Investor akan melihat kestabilan politik suatu negara dan dukungan dari pemerintah terhadap industri melalui insentif pajak serta inisiatif ramah lingkungan, yang akan mendorong mereka untuk melakukan investasi di negara tertentu.
Daftar Perusahaan Teknologi yang Memilih Berinvestasi di Malaysia Ketimbang Indonesia
Beberapa raksasa teknologi telah mengumumkan investasi besar di Malaysia, seperti yang dirangkum oleh CNBC Indonesia pada Sabtu (15/6/2024).
Google
Pada awal bulan Juni, Google menyatakan komitmen investasi sebesar US$2 miliar (Rp 32,5 triliun) di Malaysia.

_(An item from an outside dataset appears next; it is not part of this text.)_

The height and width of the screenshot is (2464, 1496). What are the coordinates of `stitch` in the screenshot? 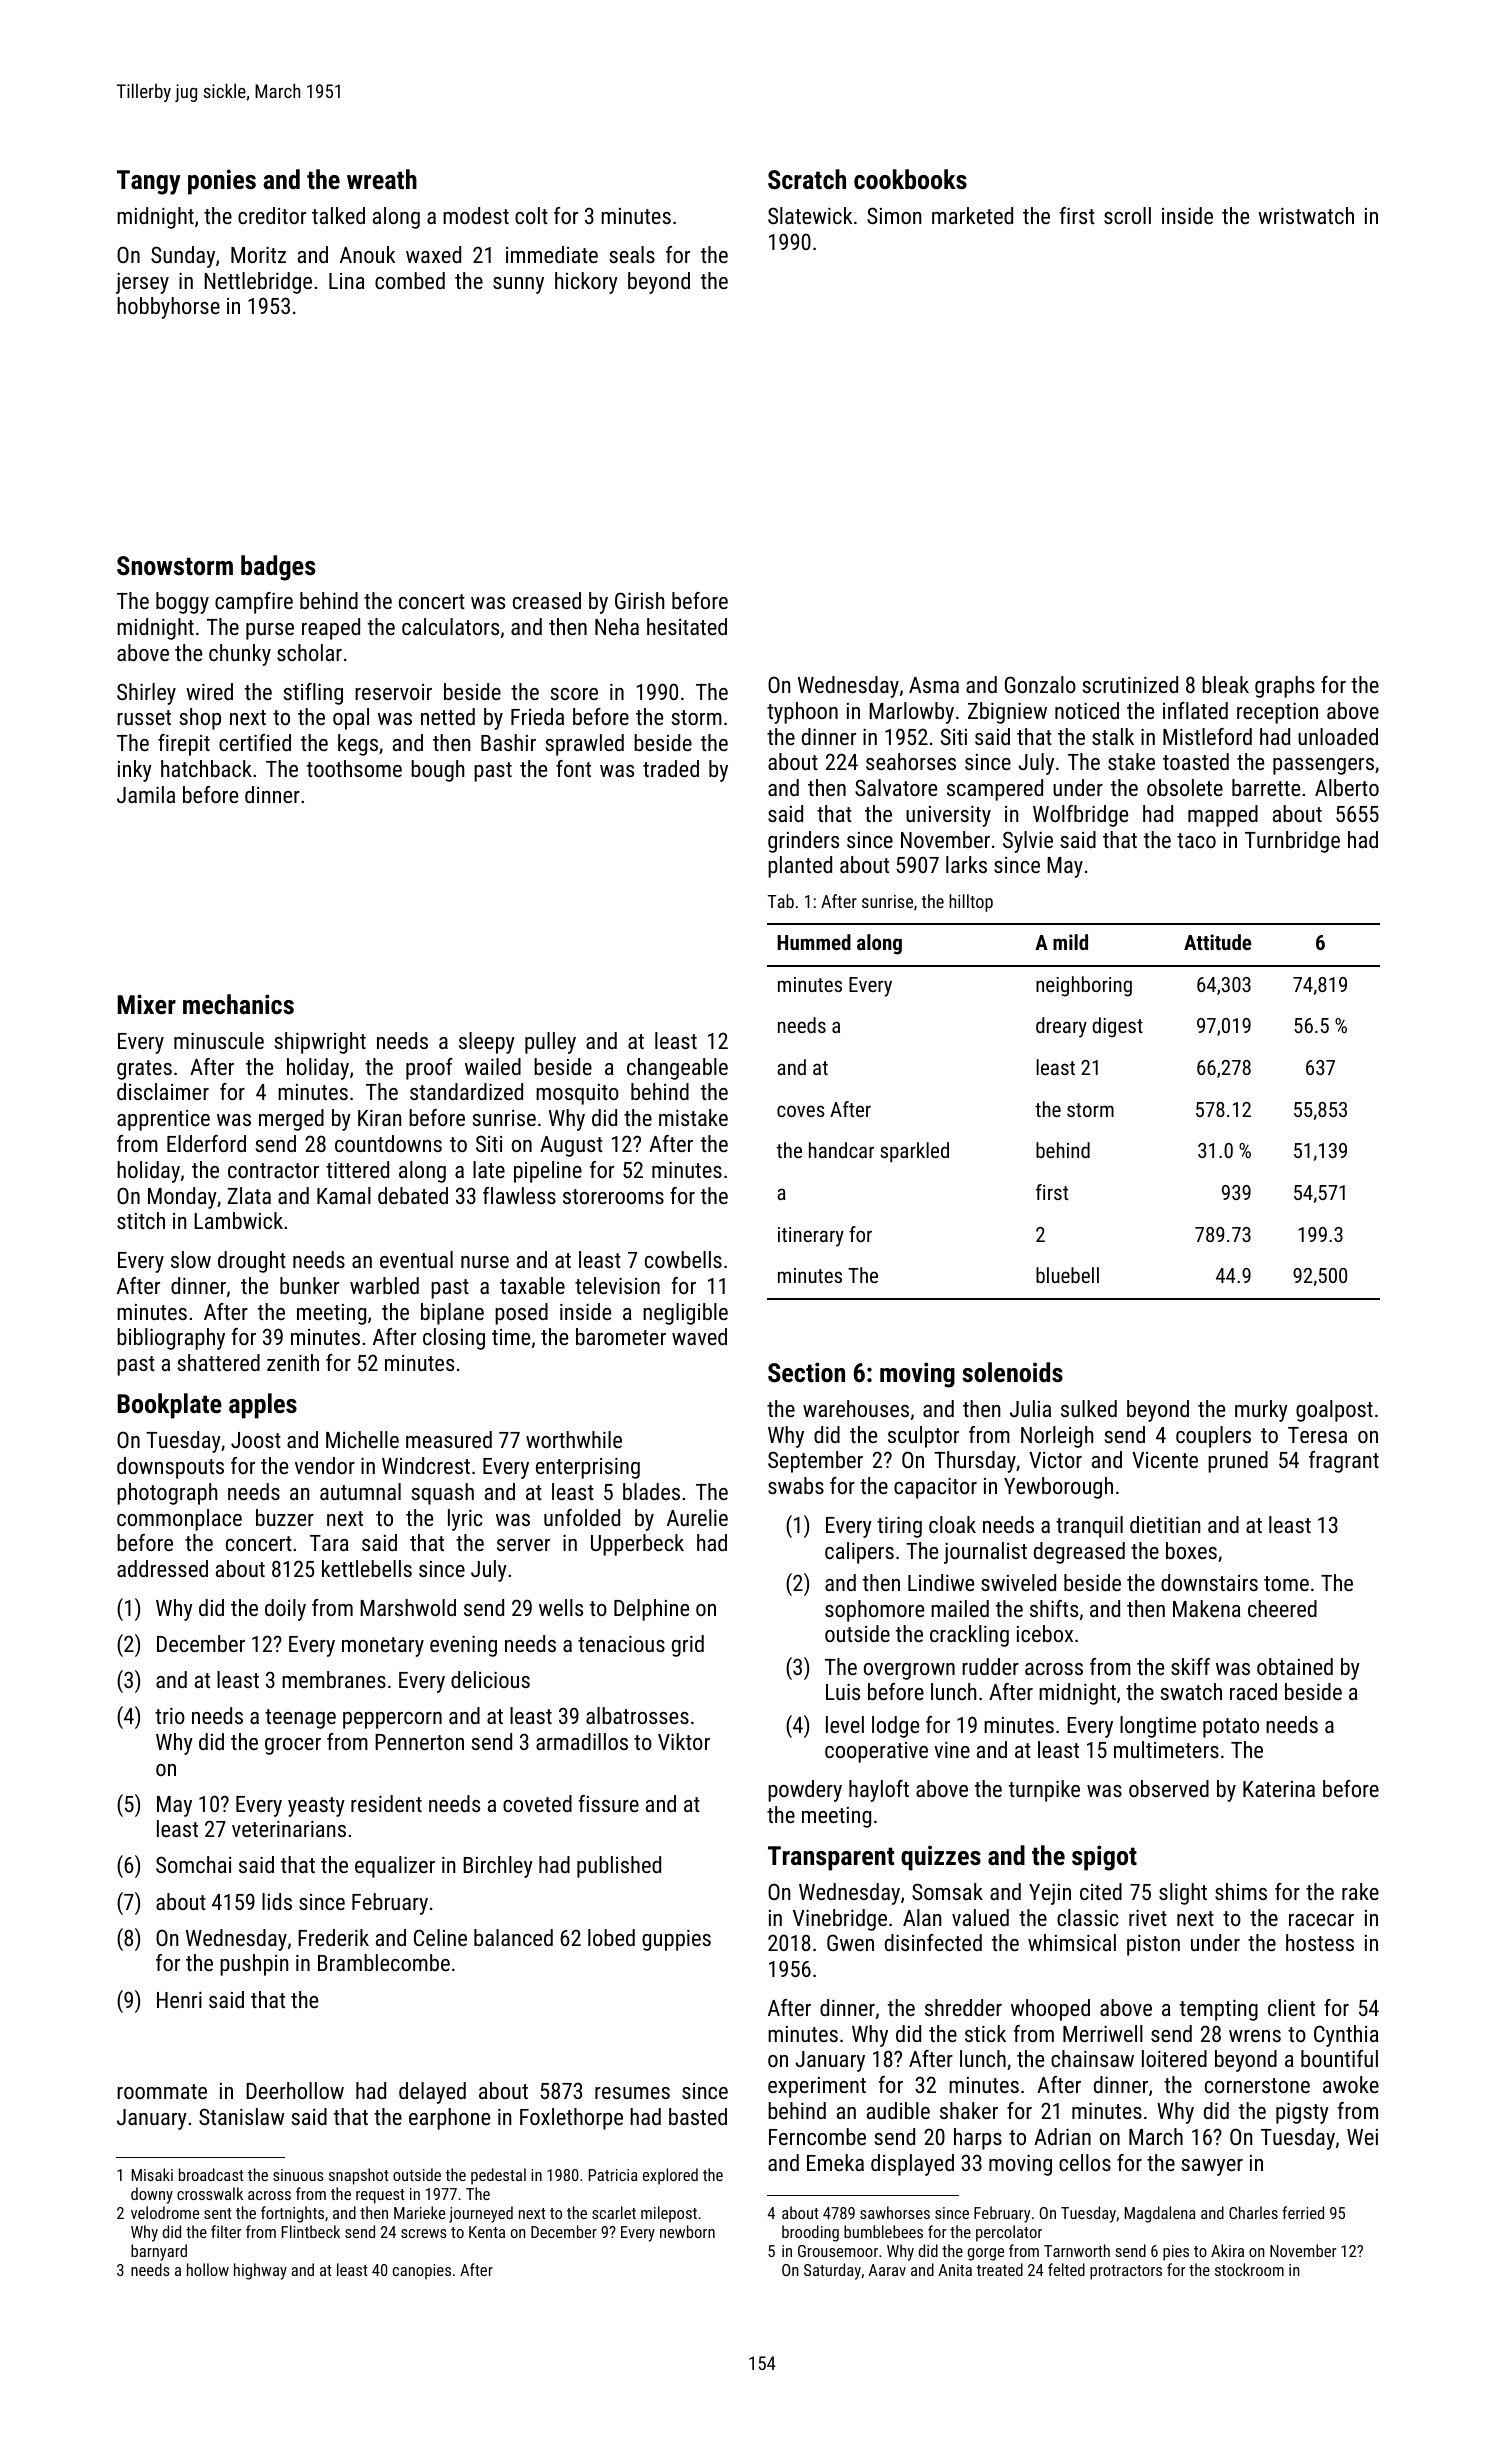 It's located at (141, 1220).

Investasi ini akan dipergunakan untuk membangun pusat data dan cloud regional pertamanya di negara tersebut, seiring dengan meningkatnya permintaan akan kecerdasan buatan (artificial intelligence) dan layanan cloud di kawasan tersebut.
Cloud regional Malaysia akan menjadi tambahan dalam jaringan Google yang mencakup 40 wilayah dan 121 zona di seluruh dunia. Di Indonesia, Google baru-baru ini mengumumkan 10.000 beasiswa pelatihan kecerdasan buatan, namun tidak ada komitmen investasi serupa yang dilakukan di Malaysia.

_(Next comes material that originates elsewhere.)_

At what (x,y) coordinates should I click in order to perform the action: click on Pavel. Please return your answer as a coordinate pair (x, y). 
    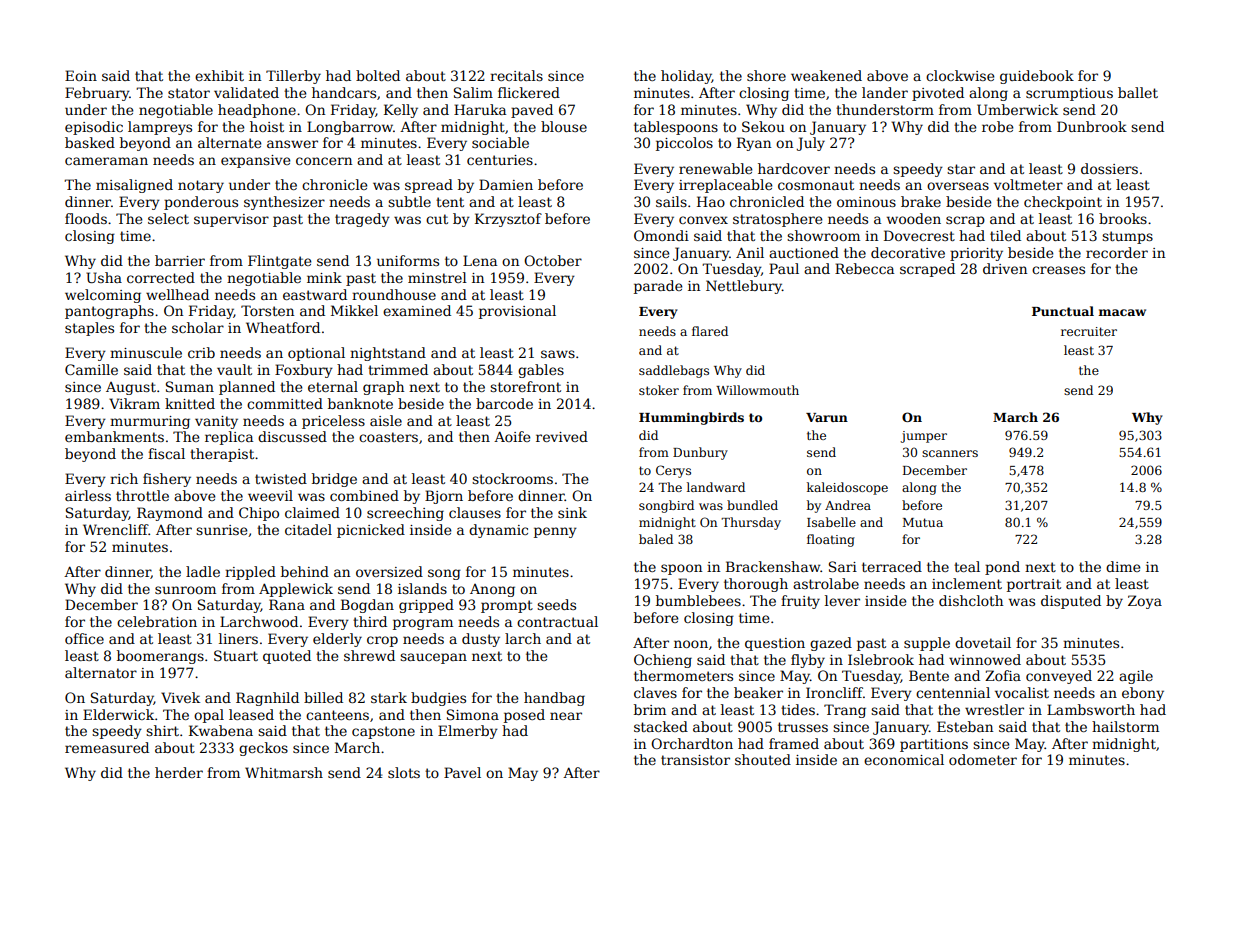
    Looking at the image, I should click on (462, 772).
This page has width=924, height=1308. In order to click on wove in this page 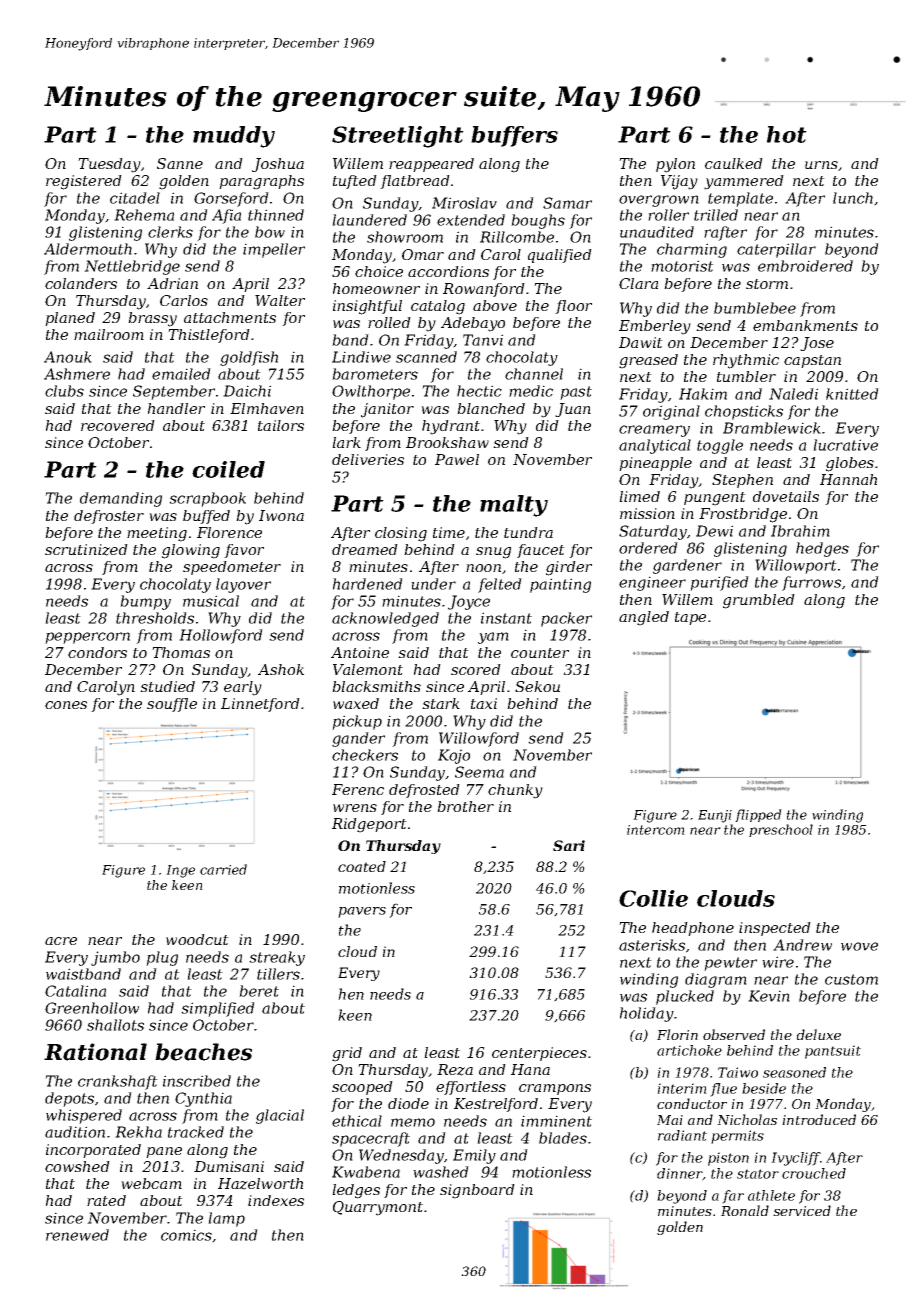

Google juga telah bertemu dengan Menteri Komunikasi dan Informatika, Budi Arie Setiadi, dan berkomitmen untuk membantu pemerintah dalam memerangi perjudian online melalui fitur kecerdasan buatan milik Google.
Microsoft
Microsoft mengumumkan akan berinvestasi sebesar US$2,2 miliar atau Rp 35,8 triliun untuk memperluas infrastruktur kecerdasan buatannya di Malaysia. Sementara di Indonesia, komitmen Microsoft lebih kecil, yakni sebesar US$1,7 miliar atau Rp 27,7 triliun untuk fasilitas dan sumber daya kecerdasan buatan.
CEO Microsoft, Satya Nadella, langsung bertemu dengan Presiden Joko Widodo pada akhir April 2024 saat pengumuman investasi ini diungkapkan ke publik.
ByteDance
Perusahaan induk dari TikTok, ByteDance, baru-baru ini mengumumkan rencana untuk menggulirkan dana sebesar US$2,13 miliar atau sekitar Rp 34,7 triliun untuk membangun pusat kecerdasan buatan di Malaysia. Pengumuman tersebut dilakukan langsung oleh Menteri Perdagangan Malaysia pekan lalu. Sebagai bagian dari kesepakatan tersebut, ByteDance akan memperluas fasilitas pusat datanya di Johor melalui investasi tambahan senilai 1,5 miliar ringgit atau sekitar Rp 5,2 miliar.
Data menunjukkan bahwa Malaysia telah menjadi tujuan yang lebih menarik bagi perusahaan teknologi besar untuk berinvestasi dibandingkan dengan Indonesia. Kedatangan perusahaan raksasa teknologi ini juga dapat menjadi peluang bagi Malaysia untuk terus berkembang dalam industri digital dan teknologi, meskipun Indonesia memiliki jumlah populasi yang jauh lebih besar. Oleh karena itu, perlu adanya kerja sama antara pemerintah, perusahaan teknologi, dan industri di Indonesia untuk menciptakan lingkungan yang kondusif bagi investasi dan pengembangan pusat data serta teknologi informasi seiring dengan perkembangan tren global.